Calls have mounted for Lebanon to impose formal restrictions on the transfer of dollars abroad in order to defend its dollar peg as the country enters its third week without a prime minister. Saad Hariri resigned in the face of public protests last month but political bickering means no replacement has been named while the caretaker government is unable to take measures needed to pull the economy back from the brink.

Acknowledging talk of officially sanctioned capital controls, Salameh said they weren’t being considered. “The central bank doesn’t have the power to do this and it does not want to. We are a country that lives off transfers and we can’t put Lebanese in a situation where they transfer their money into the country and cannot get it out.”

To keep its lenders stable and defend the dollar peg, Lebanon relies on inflows from the millions of Lebanese living abroad. However, capital inflows needed to finance the large current account and fiscal deficits have slowed as confidence has dwindled. Meanwhile, outflows have gathered pace.

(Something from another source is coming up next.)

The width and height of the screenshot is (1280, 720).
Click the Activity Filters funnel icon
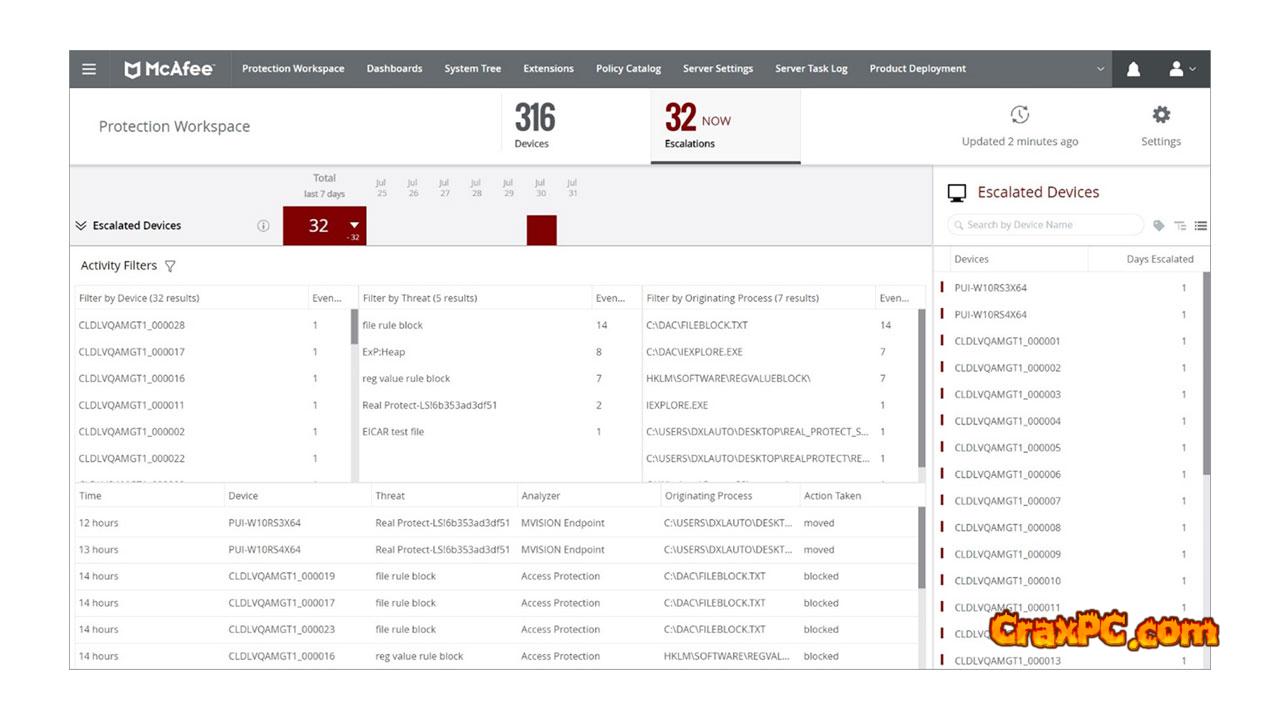170,266
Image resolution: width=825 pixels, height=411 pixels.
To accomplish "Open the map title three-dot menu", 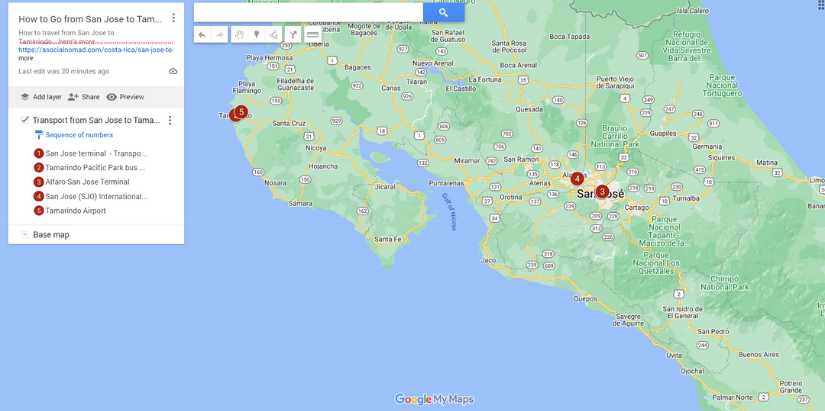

Salameh said that some $2 billion had been withdrawn from the banks during the crisis, mostly by panicky depositors storing emergency cash at home. A lack of access to dollars at the banks has forced importers and ordinary people to turn to exchange bureaus creating a parallel exchange rate and pressuring the peg.

The central bank has repeatedly said that Lebanon’s peg of 1,507.5 pounds to the dollar was a guarantor of social stability and would be not be compromised to ease the financial crisis. But on the street, it now costs at least 1,800 pounds to buy a single dollar, forcing up prices in a country that relies heavily on imports.

Salameh said the rise of a parallel dollar exchange rate was a natural response to the crisis but the measures announced on Monday should help restore some balance.

Under attack

Salameh has been a target of the nationwide protests, with some accusing him of helping the banks profit under the so-called financial engineering operations that the central bank began conducting in 2016 and which boosted its reserves.

Last night, a couple of demonstrators approached the governor’s house near Beirut carrying placards that read: “We want to know why there is no dollar” and “Why can’t we make transfers?”

In a televised press conference, Salameh explained the bank’s procedures and defended himself against the allegations, saying the central bank had been financing both the public and private sectors and stimulating the economy.

“We financed, we did not spend,” he said. “Those who spent are the ones who decided on the government budgets and monitored them.”